◆ **SOURCE MATERIAL**:
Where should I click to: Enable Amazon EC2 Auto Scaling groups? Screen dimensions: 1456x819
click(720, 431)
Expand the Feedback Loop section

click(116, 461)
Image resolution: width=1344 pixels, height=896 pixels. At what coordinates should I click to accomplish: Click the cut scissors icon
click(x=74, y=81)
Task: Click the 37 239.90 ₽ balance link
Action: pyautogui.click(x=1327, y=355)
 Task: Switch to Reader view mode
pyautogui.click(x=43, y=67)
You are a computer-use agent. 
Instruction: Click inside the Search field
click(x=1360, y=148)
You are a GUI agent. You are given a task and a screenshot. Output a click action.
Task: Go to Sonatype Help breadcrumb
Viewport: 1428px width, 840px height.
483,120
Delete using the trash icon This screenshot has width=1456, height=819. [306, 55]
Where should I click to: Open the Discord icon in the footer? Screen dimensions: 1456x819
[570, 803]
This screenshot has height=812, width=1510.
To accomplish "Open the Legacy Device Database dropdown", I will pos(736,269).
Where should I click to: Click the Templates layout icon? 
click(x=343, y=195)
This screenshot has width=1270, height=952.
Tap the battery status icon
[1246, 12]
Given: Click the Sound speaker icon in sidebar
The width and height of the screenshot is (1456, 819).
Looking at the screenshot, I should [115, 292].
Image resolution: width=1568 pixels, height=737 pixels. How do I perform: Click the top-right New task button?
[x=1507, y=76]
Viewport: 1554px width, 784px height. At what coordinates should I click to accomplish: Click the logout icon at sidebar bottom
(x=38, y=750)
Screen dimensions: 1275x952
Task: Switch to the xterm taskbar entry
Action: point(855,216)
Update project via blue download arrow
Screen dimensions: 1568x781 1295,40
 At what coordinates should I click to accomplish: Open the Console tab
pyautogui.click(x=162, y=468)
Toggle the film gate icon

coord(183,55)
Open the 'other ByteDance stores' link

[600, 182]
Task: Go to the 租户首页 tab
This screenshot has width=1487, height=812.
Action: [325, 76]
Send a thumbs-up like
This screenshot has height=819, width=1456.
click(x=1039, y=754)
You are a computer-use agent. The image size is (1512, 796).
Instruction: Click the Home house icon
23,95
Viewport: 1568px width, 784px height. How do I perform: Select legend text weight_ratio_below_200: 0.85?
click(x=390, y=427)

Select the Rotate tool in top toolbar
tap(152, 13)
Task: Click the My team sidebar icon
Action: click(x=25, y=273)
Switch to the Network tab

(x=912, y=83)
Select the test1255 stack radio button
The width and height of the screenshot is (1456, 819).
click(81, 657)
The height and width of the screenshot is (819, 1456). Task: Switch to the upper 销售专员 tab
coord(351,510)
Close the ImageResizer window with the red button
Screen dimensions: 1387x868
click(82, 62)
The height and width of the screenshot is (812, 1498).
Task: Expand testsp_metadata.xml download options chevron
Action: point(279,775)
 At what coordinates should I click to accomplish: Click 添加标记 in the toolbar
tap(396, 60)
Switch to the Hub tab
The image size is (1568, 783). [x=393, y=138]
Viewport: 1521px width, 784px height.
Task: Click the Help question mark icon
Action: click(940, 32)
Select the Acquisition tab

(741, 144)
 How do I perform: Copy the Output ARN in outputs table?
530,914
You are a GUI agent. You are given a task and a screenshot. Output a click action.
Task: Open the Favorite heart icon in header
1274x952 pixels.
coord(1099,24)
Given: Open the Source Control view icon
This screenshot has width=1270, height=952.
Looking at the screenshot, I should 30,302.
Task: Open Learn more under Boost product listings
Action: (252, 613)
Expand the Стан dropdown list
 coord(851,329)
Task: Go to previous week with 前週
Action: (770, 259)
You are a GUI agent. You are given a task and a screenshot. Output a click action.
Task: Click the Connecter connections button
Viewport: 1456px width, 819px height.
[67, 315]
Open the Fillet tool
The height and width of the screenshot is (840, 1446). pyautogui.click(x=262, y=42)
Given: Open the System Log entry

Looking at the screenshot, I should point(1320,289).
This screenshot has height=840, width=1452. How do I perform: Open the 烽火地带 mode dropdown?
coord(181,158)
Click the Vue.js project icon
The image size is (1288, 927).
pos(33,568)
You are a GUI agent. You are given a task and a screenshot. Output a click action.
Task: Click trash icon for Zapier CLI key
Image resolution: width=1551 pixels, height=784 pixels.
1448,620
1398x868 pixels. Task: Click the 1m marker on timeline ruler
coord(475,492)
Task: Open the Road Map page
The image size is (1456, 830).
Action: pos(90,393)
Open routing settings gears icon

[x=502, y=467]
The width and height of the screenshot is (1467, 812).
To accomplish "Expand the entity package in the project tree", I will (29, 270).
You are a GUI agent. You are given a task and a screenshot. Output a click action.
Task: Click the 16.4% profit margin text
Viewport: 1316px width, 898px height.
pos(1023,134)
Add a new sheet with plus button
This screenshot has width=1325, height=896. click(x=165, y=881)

◆ **EXERCISE GOAL**: From the first line to the last, print the listing above exactly.

◆ **SOLUTION**:
Where should I click to: Enable Amazon EC2 Auto Scaling groups? Screen dimensions: 1456x819
click(720, 431)
Expand the Feedback Loop section

click(116, 461)
Image resolution: width=1344 pixels, height=896 pixels. At what coordinates should I click to accomplish: Click the cut scissors icon
click(x=74, y=81)
Task: Click the 37 239.90 ₽ balance link
Action: pyautogui.click(x=1327, y=355)
 Task: Switch to Reader view mode
pyautogui.click(x=43, y=67)
You are a computer-use agent. 
Instruction: Click inside the Search field
click(x=1360, y=148)
You are a GUI agent. You are given a task and a screenshot. Output a click action.
Task: Go to Sonatype Help breadcrumb
Viewport: 1428px width, 840px height.
483,120
Delete using the trash icon This screenshot has width=1456, height=819. [306, 55]
Where should I click to: Open the Discord icon in the footer? Screen dimensions: 1456x819
[570, 803]
This screenshot has height=812, width=1510.
To accomplish "Open the Legacy Device Database dropdown", I will pos(736,269).
Where should I click to: Click the Templates layout icon? 
click(x=343, y=195)
This screenshot has width=1270, height=952.
Tap the battery status icon
[1246, 12]
Given: Click the Sound speaker icon in sidebar
The width and height of the screenshot is (1456, 819).
Looking at the screenshot, I should [115, 292].
Image resolution: width=1568 pixels, height=737 pixels. How do I perform: Click the top-right New task button?
[x=1507, y=76]
Viewport: 1554px width, 784px height. At what coordinates should I click to accomplish: Click the logout icon at sidebar bottom
(x=38, y=750)
Screen dimensions: 1275x952
Task: Switch to the xterm taskbar entry
Action: point(855,216)
Update project via blue download arrow
Screen dimensions: 1568x781 1295,40
 At what coordinates should I click to accomplish: Open the Console tab
pyautogui.click(x=162, y=468)
Toggle the film gate icon

coord(183,55)
Open the 'other ByteDance stores' link

[600, 182]
Task: Go to the 租户首页 tab
This screenshot has width=1487, height=812.
Action: [325, 76]
Send a thumbs-up like
This screenshot has height=819, width=1456.
click(x=1039, y=754)
You are a computer-use agent. The image size is (1512, 796).
Instruction: Click the Home house icon
23,95
Viewport: 1568px width, 784px height. How do I perform: Select legend text weight_ratio_below_200: 0.85?
click(x=390, y=427)

Select the Rotate tool in top toolbar
tap(152, 13)
Task: Click the My team sidebar icon
Action: click(x=25, y=273)
Switch to the Network tab

(x=912, y=83)
Select the test1255 stack radio button
The width and height of the screenshot is (1456, 819).
click(81, 657)
The height and width of the screenshot is (819, 1456). Task: Switch to the upper 销售专员 tab
coord(351,510)
Close the ImageResizer window with the red button
Screen dimensions: 1387x868
click(82, 62)
The height and width of the screenshot is (812, 1498).
Task: Expand testsp_metadata.xml download options chevron
Action: point(279,775)
 At what coordinates should I click to accomplish: Click 添加标记 in the toolbar
tap(396, 60)
Switch to the Hub tab
The image size is (1568, 783). [x=393, y=138]
Viewport: 1521px width, 784px height.
Task: Click the Help question mark icon
Action: click(940, 32)
Select the Acquisition tab

(741, 144)
 How do I perform: Copy the Output ARN in outputs table?
530,914
You are a GUI agent. You are given a task and a screenshot. Output a click action.
Task: Open the Favorite heart icon in header
1274x952 pixels.
coord(1099,24)
Given: Open the Source Control view icon
This screenshot has width=1270, height=952.
Looking at the screenshot, I should 30,302.
Task: Open Learn more under Boost product listings
Action: (252, 613)
Expand the Стан dropdown list
 coord(851,329)
Task: Go to previous week with 前週
Action: (770, 259)
You are a GUI agent. You are given a task and a screenshot. Output a click action.
Task: Click the Connecter connections button
Viewport: 1456px width, 819px height.
[67, 315]
Open the Fillet tool
The height and width of the screenshot is (840, 1446). pyautogui.click(x=262, y=42)
Given: Open the System Log entry

Looking at the screenshot, I should point(1320,289).
This screenshot has height=840, width=1452. How do I perform: Open the 烽火地带 mode dropdown?
coord(181,158)
Click the Vue.js project icon
The image size is (1288, 927).
pos(33,568)
You are a GUI agent. You are given a task and a screenshot. Output a click action.
Task: Click trash icon for Zapier CLI key
Image resolution: width=1551 pixels, height=784 pixels.
1448,620
1398x868 pixels. Task: Click the 1m marker on timeline ruler
coord(475,492)
Task: Open the Road Map page
The image size is (1456, 830).
Action: pos(90,393)
Open routing settings gears icon

[x=502, y=467]
The width and height of the screenshot is (1467, 812).
To accomplish "Expand the entity package in the project tree", I will (29, 270).
You are a GUI agent. You are given a task and a screenshot. Output a click action.
Task: Click the 16.4% profit margin text
Viewport: 1316px width, 898px height.
pos(1023,134)
Add a new sheet with plus button
This screenshot has width=1325, height=896. click(x=165, y=881)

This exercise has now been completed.